I am excited about these beans: my heart was swallowed up the moment I cut the bag open and breathed their scent. 'Intoxicating' is the predominant feeling about what I'm tasting so far. This is all about learning how to roast and discern flavor; chocolate comes later.
Starting small... Can't wait to put this baby to work!
I took some time off making chocolate to read and study, and also to give Matt time and space to remodel our kitchen! It is a HUGE improvement over the ancient 1930s era rusty steel cabinets and pock-marked linoleum floor (watch for glimpses of our gorgeous soapstone countertops in some of my pictures).
Because I didn't understand what went wrong with my first two batches, I decided to do some methodical roasting tests, and taste the nibs that resulted from these roasting tests. I conducted three separate tests. Each test included 15 steps of time/temp adjustments, and I tasted nibs at every step of the way. This was an immensely helpful exercise! My friend Minta joined me for one of the roasting tests and helped me to understand a bit more about the Maillard process, which is a significant factor in the flavor development. I was able to identify the problem with the first two batches (severely over-roasted). And more importantly, I now have a better understanding of how the flavor evolves over the course of the roast.
There is no single perfect point where the roast is "just right". Instead, the flavor evolves - it's up to the chocolate maker to choose which point on that spectrum of flavor he or she wants to emphasize. Fruity, bright, lemony, green, savory, unripe banana, roasted banana, cinnamon, almonds, meaty, winey, chocolaty, burnt sugar, and more are some of the words that I wrote on my roasting test notes. Some of these occur in conjunction with each other... and some lead into each other. For instance, the savory meaty quality seems to deepen into that old-school deep "chocolate" flavor that we all love. But it can easily devolve into bitter burnt sugar. The bright lemony and less ripe fruit tones seem to evolve into deeper riper and more winey fruit tones later on. But they don't all evolve on such a sensical trajectory, and the most interesting flavors are not always simultaneous. For instance at the early part of the roast I may sense lemon and nutty flavors, and later on I may sense raspberry and deep chocolate. So how do I make a chocolate that conveys both the lemony quality from the early part of the roast and the deep chocolate tones from the later in the roasting process?

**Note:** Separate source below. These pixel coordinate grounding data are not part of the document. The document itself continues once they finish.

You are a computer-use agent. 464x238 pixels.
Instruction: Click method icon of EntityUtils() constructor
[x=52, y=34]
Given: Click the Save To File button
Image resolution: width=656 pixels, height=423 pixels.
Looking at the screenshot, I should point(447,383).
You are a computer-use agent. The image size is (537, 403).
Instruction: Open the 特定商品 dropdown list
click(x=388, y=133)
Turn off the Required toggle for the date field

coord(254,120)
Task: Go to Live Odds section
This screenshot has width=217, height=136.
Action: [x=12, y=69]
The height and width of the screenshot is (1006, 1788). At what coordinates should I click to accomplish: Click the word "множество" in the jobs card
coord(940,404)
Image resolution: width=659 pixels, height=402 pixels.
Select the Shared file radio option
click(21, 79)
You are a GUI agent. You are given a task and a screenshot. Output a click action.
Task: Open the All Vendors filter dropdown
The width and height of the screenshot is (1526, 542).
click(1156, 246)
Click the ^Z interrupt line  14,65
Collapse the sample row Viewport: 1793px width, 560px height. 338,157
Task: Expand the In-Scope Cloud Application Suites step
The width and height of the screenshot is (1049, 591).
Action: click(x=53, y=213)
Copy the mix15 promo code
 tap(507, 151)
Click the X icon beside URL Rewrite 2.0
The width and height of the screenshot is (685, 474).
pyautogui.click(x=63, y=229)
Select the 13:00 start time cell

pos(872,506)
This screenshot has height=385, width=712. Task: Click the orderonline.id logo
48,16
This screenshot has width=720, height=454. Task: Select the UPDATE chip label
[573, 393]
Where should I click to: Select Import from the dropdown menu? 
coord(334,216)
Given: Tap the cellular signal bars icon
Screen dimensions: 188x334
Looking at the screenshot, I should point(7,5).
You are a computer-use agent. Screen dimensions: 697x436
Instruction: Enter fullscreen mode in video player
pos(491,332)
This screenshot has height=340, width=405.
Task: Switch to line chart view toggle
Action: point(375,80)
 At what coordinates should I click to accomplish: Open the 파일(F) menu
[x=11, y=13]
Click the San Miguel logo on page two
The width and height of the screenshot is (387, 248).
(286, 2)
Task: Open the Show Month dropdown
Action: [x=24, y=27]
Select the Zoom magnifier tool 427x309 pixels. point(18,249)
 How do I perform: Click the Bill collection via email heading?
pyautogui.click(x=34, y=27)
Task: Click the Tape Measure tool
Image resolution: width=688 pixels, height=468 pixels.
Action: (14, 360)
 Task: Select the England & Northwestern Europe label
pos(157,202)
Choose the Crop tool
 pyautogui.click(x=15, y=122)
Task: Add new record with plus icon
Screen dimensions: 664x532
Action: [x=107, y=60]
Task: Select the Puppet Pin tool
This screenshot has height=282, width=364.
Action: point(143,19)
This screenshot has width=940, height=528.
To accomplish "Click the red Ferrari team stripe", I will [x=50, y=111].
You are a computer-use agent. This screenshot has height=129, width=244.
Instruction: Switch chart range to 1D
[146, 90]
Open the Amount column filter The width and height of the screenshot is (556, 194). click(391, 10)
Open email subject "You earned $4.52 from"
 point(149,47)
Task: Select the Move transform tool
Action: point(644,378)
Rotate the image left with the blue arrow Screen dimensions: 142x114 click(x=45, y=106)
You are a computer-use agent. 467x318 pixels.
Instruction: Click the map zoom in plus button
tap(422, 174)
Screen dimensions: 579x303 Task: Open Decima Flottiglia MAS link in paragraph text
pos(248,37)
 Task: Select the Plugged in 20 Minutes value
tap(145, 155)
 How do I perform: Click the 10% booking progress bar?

All of this testing was done using lovely beans from Chiapas Mexico. I had 4 pounds of beans left, so I chose a roast profile that I found appealing, and made what I'm now considering my first successful batch of chocolate. I can't call it a complete success though.... as the next step is TEMPERING.
This chocolate project has a steep learning curve, but once this batch is tempered I'll share pictures of the finished bars, and results of my taste tests too... can't wait to share!
Batch 2 was more successful. I made this batch with Venezuelan Ocumare beans. The roast was still a shot in the dark, in fact every step in the process was a bit arbitrary. This batch was much better than the first but still not very good.
Update: It's been a few months since i made this batch, and I tasted it recently. A lot of chocolate makers age their chocolate before they shape it into bars and sell it. With this second batch of mine, the flavor does seem to have settled with the few months of aging - it's not as bitter, and the front taste isn't as acidic as it was when it was first made. The good flavors have a more lasting finish (when I first made it the fine flavors deteriorated quite quickly leaving a bit of a chemical taste in the mouth). I will say, this batch has grown on me!
I am learning about chocolate: its history, how it is made, and its range of flavors and possibilities. For my first batch, I ordered a few pounds of miscellaneous 'testing' beans - they weren't identified, but they were cheap and perfect for my purposes of learning how to make chocolate from the bean. This first batch wasn't very good. But look at that: chocolate, made from scratch!